A newer version of this document is available. Customers should click here to go to the newest version.

Document Table of Contents

max_concurrency Attribute

Use the max_concurrency attribute to limit the concurrency of a loop in your kernel. The concurrency of a loop is how many iterations of that loop can be in progress at one time. By default, the Intel® oneAPI DPC++/C++ Compiler tries to maximize the concurrency of loops so that your kernel runs at peak throughput.

Syntax

[[intel::max_concurrency(n)]]

The max_concurrency attribute applies to pipelined loops in single task kernels. Refer to Pipelining for information about loop pipelining.

The max_concurrency attribute enables you to control the on-chip memory resources required to pipeline your loop. To achieve simultaneous execution of loop iterations, the Intel® oneAPI DPC++/C++ Compiler must create copies of any memory that is private to a single iteration. These copies are called private copies. The greater the permitted concurrency, the more private copies the compiler must create.

The attribute parameter n is required and must be a non-negative constant expression of integer type.
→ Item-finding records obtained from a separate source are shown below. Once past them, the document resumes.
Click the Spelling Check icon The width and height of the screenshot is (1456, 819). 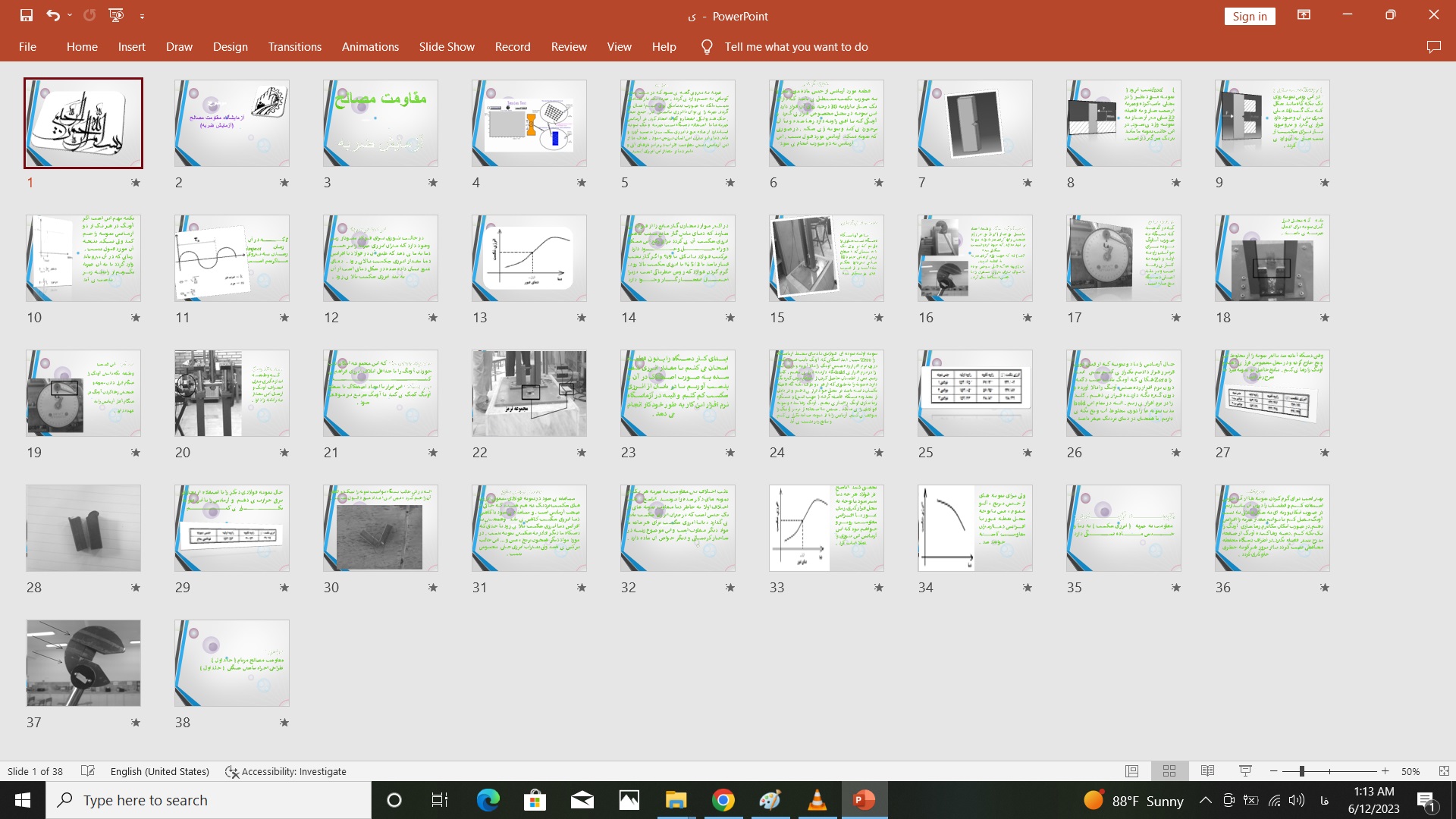pos(88,771)
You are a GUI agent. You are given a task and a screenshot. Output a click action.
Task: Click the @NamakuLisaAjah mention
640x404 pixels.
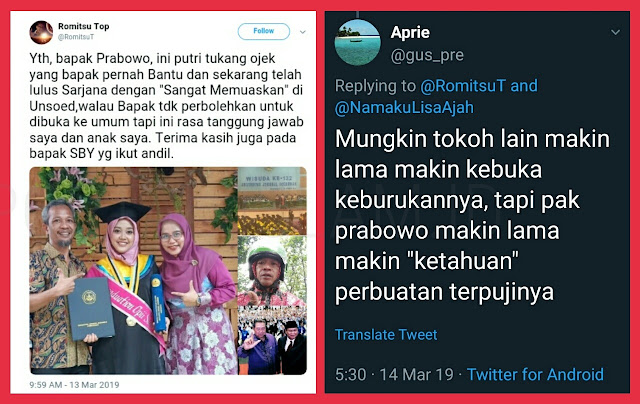tap(404, 108)
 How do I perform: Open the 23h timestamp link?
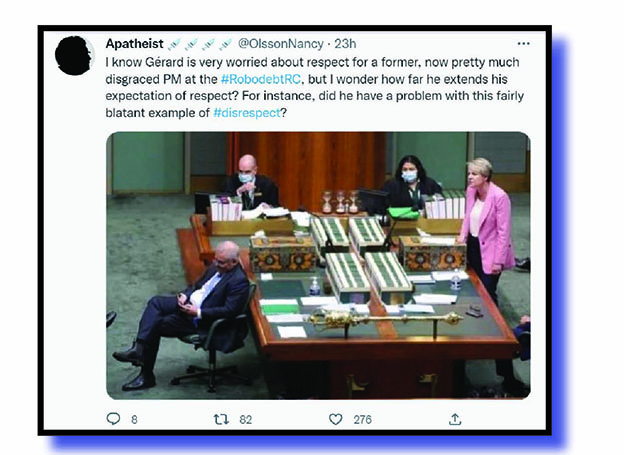[x=345, y=43]
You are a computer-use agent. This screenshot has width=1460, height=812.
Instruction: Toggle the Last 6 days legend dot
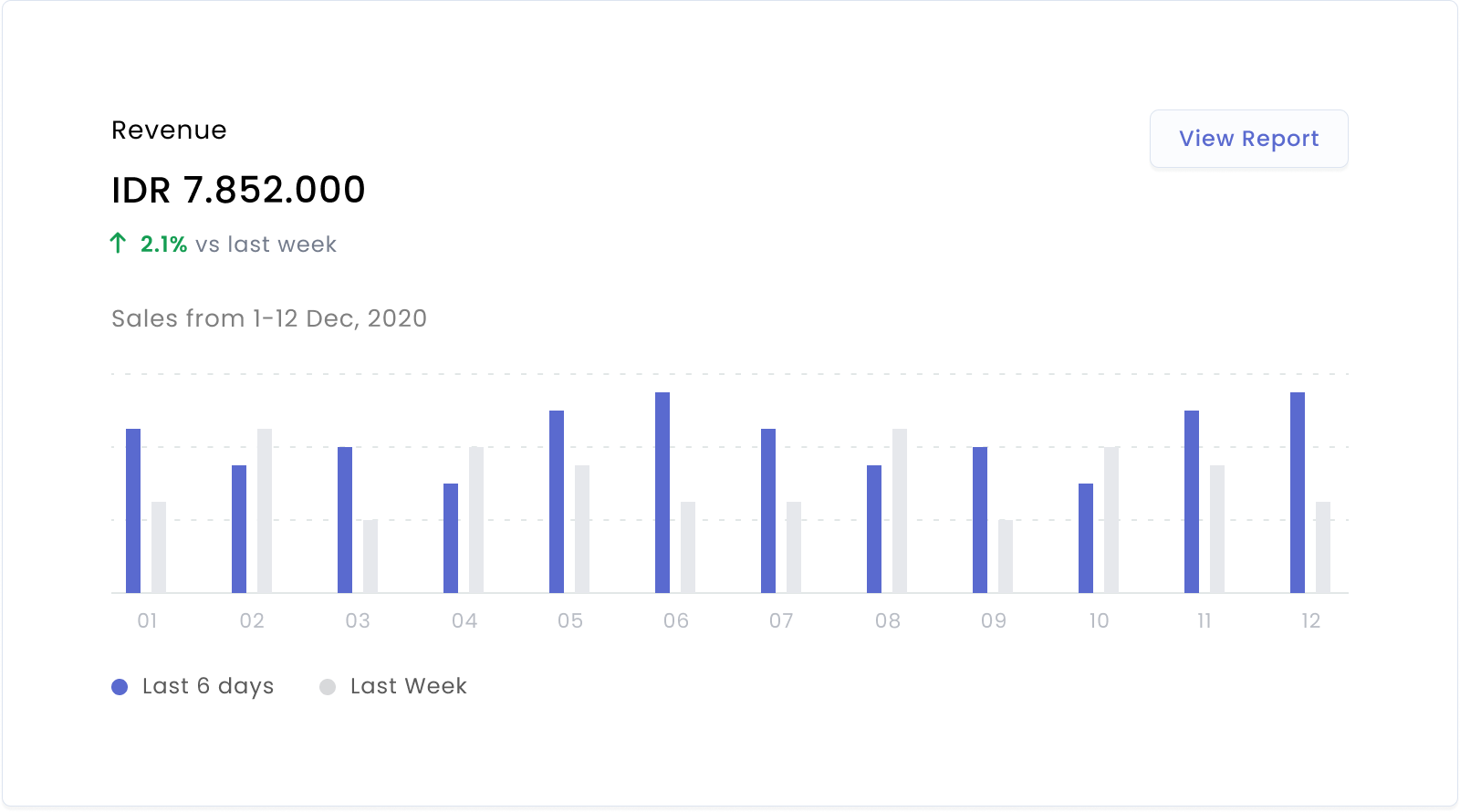120,687
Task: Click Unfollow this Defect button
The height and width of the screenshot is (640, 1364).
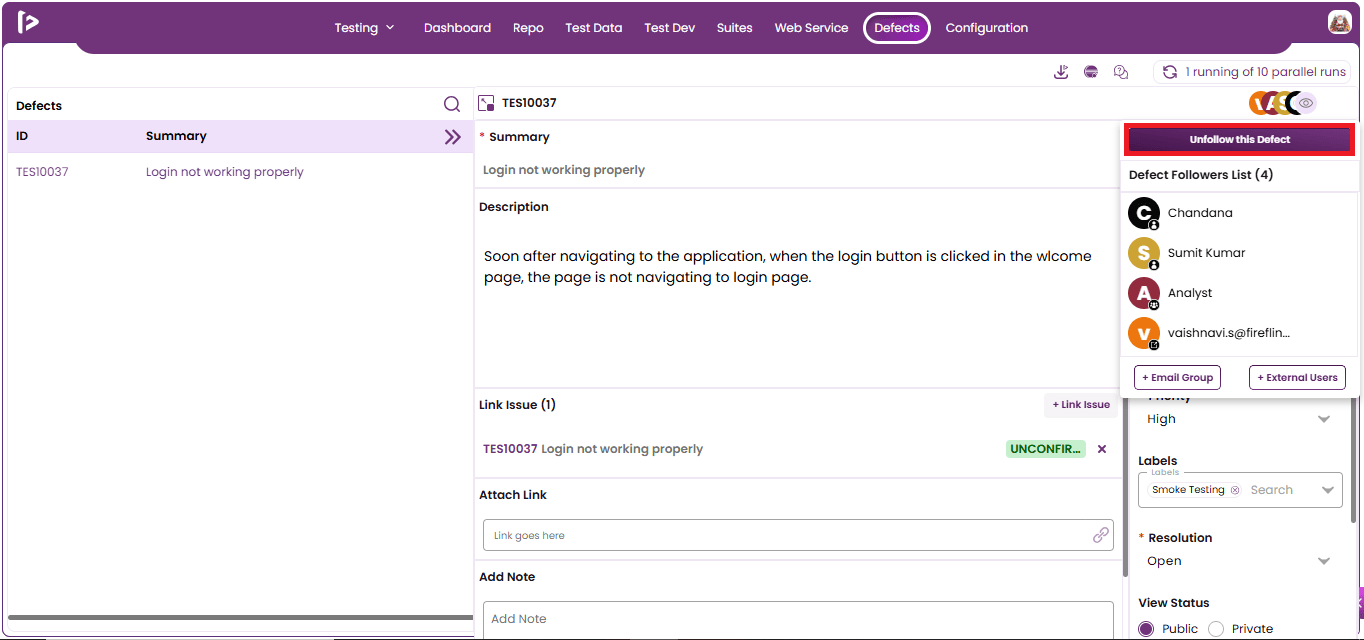Action: point(1240,140)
The parameter directs the compiler to restrict the loop’s concurrency to n simultaneous iterations.

The kernel’s report.html (Review the FPGA Optimization Report) provides the following information pertaining to loop concurrency:

  • Maximum concurrency that the Intel® oneAPI DPC++/C++ Compiler has chosen: This information is available in the Loop Analysis report and Kernel Memory Viewer.
    • In the Loops Analysis report, a message in the Details pane reports as the maximum number of simultaneous executions has been limited to n.
      NOTE:

      The value of unsigned N can be greater than or equal to zero. A value of N = 0 indicates unlimited concurrency.

    • In the Memory Viewer, the bank view of your local memory graphically shows the number of private copies.
  • Impact to memory usage: This information is available in the Area Estimates report. A message in the Details pane reports that the Intel® oneAPI DPC++/C++ Compiler has created N independent copies of the memory to enable simultaneous execution of N loop iterations.

    If you want to exchange some performance for physical memory savings, apply [[intel::max_concurrency(n)]] to the loop, as shown in the following code snippet:

    [[intel::max_concurrency(1)]]
    ​for (int i = 0; i < N; i++) {
      int arr[M];
      // Doing work on arr
    }

    When you apply this attribute, the Intel® oneAPI DPC++/C++ Compiler limits the number of simultaneously-executed loop iterations to n. The number of private copies of loop-scooped memories is also restricted to n.

    You can also control the number of private copies (created for a local memory and accessed within a loop) by using [[intel::private_copies(N)]]. If a local memory with [[intel::private_copies(N)]] is accessed with a loop that has [[intel::max_concurrency(M)]] attribute, the Intel® oneAPI DPC++/C++ Compiler limits the number of simultaneously-executed loop iterations to min(M,N). For more information about [[intel::private_copies(N)]], refer to FPGA Memory Attributes. For additional information about using [[intel::private_copies(N)]], refer to the FPGA tutorial sample “Private Copies” listed in the Intel® oneAPI Samples Browser on Linux* or Windows*, or access the code sample on GitHub.